Yang Perlu Dikerjakan:
**a.** Salin persis bagian dari artikel tentang Perppu Cipta Kerja yang dimulai dengan kata-kata yang memuat "Iqbal menyatakan, kaum" dan diakhiri dengan "paparnya sembari menceritakan.".
**b.** Sebutkan siapa yang, menurut artikel tentang Perppu Cipta Kerja, kerap melontarkan istilah "easy hiring easy firing".

Teks Halaman:
□ □ □ □ □

Buruh Tentang Keras Perppu Cipta Kerja: Bentuk Nyata Perbudakan Modern

Kaum buruh di seluruh dunia sepakat outsourcing merupakan bentuk dari modern slavery, atau perbudakan modern. Oleh sebab itu KPSI menentang Perppu Cipta Kerja.

oleh Maulandy Rizky Bayu Kencana diperbarui 04 Jan 2023, 20:30 WIB
Ratusan buruh dari FSMPI dan Perwakilan Daerah KSPI terlibat saling dorong dengan polisi di depan Balai Kota DKI Jakarta, Senin (29/11/2021). Buruh menuntut Gubernur DKI Jakarta Anies Baswedan membatalkan Upah Minimum Provinsi (UMP) Jakarta 2022. (Liputan6.com/Faizal Fanani)

Liputan6.com, Jakarta - Presiden Konfederasi Serikat Pekerja Indonesia (KSPI) Said Iqbal menentang keras poin soal tenaga alih daya (outsourcing) yang terdapat dalam Peraturan Pemerintah Pengganti Undang-Undang Nomor 2 Tahun 2022 tentang Cipta Kerja, atau Perppu Cipta Kerja.

Iqbal menyatakan, kaum buruh di seluruh dunia sepakat outsourcing merupakan bentuk dari modern slavery, atau perbudakan modern.

"Sebagai bagian ILO Governing Body, isu outsourcing atau dalam bahasa lainnya kami menyebut precarious work atau sebagian di internasional menyebut casual work, itu memang ditentang, karena itu modern slavery," tegasnya, Rabu (4/1/2023).

Menurut pandangannya, tenaga outsourcing bekerja bukan pada pemilik perusahaan selaku majikannya, tapi tunduk pada perusahaan alih daya yang jadi agennya. Ia menyoroti nasib pekerja tersebut seandainya ia terkena pemutusan hubungan kerja (PHK).

"Ketika terjadi PHK dengan sistem outsourcing, si agen enggak mau bayar pesangon, karena si agen bilang, kamu kan bukan karyawan saya, saya hanya menyalurkan. Kamu minta dana ke majikan atau perusahaan pengguna," paparnya sembari menceritakan.

"Ketika ke perusahaan pengguna, bilang, kamu enggak punya hubungan kerja dengan saya. Saya mengambilmu dari agen. Itu berbahaya, makanya disebut modern slavery," kata Iqbal.

Dikatakan Iqbal, pertentangan kelompok buruh dan pengusaha juga turut terjadi di seluruh dunia. Perdebatan keras disebutnya sering terjadi di sidang-sidang Organisasi Buruh Internasional (ILO).

Ia pun menyinggung istilah easy hiring easy firing yang kerap dilontarkan Menko Perekonomian Airlangga Hartarto. Menurutnya, itu jadi dalih pengusaha agar bisa mendapat pekerja murah lewat agen outsourcing

"Oleh karenanya seluruh buruh dunia menentang, against the precarious work. Jadi, alasan yang dibangun pemilik modal bahwa mereka bukan ingin dapat pekerja murah, tapi pekerja yang produktif supaya bisa cepat diganti, itu kan outsourcing," serunya.

□ □ □ □ □

Materi Tersedia:
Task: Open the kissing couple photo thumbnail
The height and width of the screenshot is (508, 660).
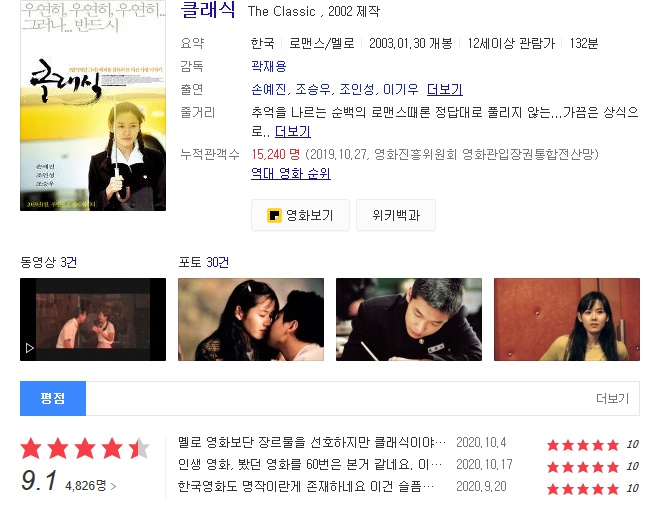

□ □ □ □ □

Kunci Jawaban:
**a.**
Iqbal menyatakan, kaum buruh di seluruh dunia sepakat outsourcing merupakan bentuk dari modern slavery, atau perbudakan modern.

"Sebagai bagian ILO Governing Body, isu outsourcing atau dalam bahasa lainnya kami menyebut precarious work atau sebagian di internasional menyebut casual work, itu memang ditentang, karena itu modern slavery," tegasnya, Rabu (4/1/2023).

Menurut pandangannya, tenaga outsourcing bekerja bukan pada pemilik perusahaan selaku majikannya, tapi tunduk pada perusahaan alih daya yang jadi agennya. Ia menyoroti nasib pekerja tersebut seandainya ia terkena pemutusan hubungan kerja (PHK).

"Ketika terjadi PHK dengan sistem outsourcing, si agen enggak mau bayar pesangon, karena si agen bilang, kamu kan bukan karyawan saya, saya hanya menyalurkan. Kamu minta dana ke majikan atau perusahaan pengguna," paparnya sembari menceritakan.

**b.** Menko Perekonomian Airlangga Hartarto.